Empathetic Dialogue Generation with Pre-trained RoBERTa-GPT2 and External Knowledge
Ye Liu, Wolfgang Maier, Wolfgang Minker, Stefan Ultes

TL;DR
This paper introduces a novel empathetic dialogue generation model using pre-trained RoBERTa as encoder and GPT-2 as decoder, enhanced with external commonsense and emotional knowledge, achieving state-of-the-art emotion accuracy.
Contribution
It combines pre-trained encoder-decoder architecture with external knowledge extraction to improve empathetic response generation in dialogue systems.
Findings
Achieves new state-of-the-art emotion accuracy.
External knowledge improves empathetic response quality.
Pre-trained models enhance dialogue understanding and generation.
Abstract
One challenge for dialogue agents is to recognize feelings of the conversation partner and respond accordingly.

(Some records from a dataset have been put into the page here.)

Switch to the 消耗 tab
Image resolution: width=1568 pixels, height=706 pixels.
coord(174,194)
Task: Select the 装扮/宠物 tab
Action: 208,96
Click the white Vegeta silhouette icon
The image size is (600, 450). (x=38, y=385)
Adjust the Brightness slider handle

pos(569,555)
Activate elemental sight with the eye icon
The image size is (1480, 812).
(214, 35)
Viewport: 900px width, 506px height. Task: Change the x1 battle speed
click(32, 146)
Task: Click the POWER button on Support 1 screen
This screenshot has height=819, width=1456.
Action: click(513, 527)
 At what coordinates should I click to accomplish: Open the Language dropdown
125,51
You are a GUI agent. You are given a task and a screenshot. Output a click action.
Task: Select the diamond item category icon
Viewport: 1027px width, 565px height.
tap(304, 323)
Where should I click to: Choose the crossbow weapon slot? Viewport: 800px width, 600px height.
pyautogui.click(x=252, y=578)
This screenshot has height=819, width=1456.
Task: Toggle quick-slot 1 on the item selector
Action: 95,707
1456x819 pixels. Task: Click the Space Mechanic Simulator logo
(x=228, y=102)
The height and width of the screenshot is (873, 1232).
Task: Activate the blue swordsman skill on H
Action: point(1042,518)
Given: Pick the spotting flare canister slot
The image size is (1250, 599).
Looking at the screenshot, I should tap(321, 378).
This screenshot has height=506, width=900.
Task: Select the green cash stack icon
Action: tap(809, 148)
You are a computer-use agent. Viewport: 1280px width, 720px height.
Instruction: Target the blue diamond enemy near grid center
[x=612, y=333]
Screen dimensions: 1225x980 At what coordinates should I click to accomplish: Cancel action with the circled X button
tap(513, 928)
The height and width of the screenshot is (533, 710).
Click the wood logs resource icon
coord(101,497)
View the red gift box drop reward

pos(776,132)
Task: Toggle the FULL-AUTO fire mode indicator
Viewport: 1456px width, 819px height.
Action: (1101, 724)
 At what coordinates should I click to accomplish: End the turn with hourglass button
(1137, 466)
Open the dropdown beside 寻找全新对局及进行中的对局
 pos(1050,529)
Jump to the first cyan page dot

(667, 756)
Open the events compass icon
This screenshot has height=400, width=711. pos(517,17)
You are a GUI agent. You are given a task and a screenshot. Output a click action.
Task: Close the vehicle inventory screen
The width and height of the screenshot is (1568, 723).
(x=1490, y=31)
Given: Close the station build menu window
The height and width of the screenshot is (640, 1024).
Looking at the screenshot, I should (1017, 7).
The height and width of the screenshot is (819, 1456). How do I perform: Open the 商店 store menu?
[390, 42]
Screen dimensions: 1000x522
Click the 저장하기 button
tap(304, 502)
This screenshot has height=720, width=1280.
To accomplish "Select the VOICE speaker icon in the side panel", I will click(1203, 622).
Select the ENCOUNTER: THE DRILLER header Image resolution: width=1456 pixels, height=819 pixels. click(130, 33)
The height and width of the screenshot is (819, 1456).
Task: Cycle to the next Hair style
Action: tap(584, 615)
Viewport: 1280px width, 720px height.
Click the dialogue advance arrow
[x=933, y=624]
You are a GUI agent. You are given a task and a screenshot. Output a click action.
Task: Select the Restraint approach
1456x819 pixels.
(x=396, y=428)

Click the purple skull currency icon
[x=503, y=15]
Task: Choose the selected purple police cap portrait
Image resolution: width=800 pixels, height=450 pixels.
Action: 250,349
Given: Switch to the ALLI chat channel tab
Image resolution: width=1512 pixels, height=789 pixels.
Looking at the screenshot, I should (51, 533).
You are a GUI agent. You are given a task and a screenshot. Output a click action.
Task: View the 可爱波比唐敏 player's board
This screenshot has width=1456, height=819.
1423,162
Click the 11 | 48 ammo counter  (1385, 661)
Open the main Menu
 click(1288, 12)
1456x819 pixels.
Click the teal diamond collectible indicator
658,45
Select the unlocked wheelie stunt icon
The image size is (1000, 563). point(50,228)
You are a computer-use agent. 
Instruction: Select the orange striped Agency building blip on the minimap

In this work, RoBERTa-GPT2 is proposed for empathetic dialogue generation, where the pre-trained auto-encoding RoBERTa is utilised as encoder and the pre-trained auto-regressive GPT-2 as decoder. With the combination of the pre-trained RoBERTa and GPT-2, our model realizes a new state-of-the-art emotion accuracy. To enable the empathetic ability of RoBERTa-GPT2 model, we propose a commonsense knowledge and emotional concepts extractor, in which the commonsensible and emotional concepts of dialogue context are extracted for the GPT-2 decoder. The experiment results demonstrate that the empathetic dialogue generation benefits from both pre-trained encoder-decoder architecture and external knowledge.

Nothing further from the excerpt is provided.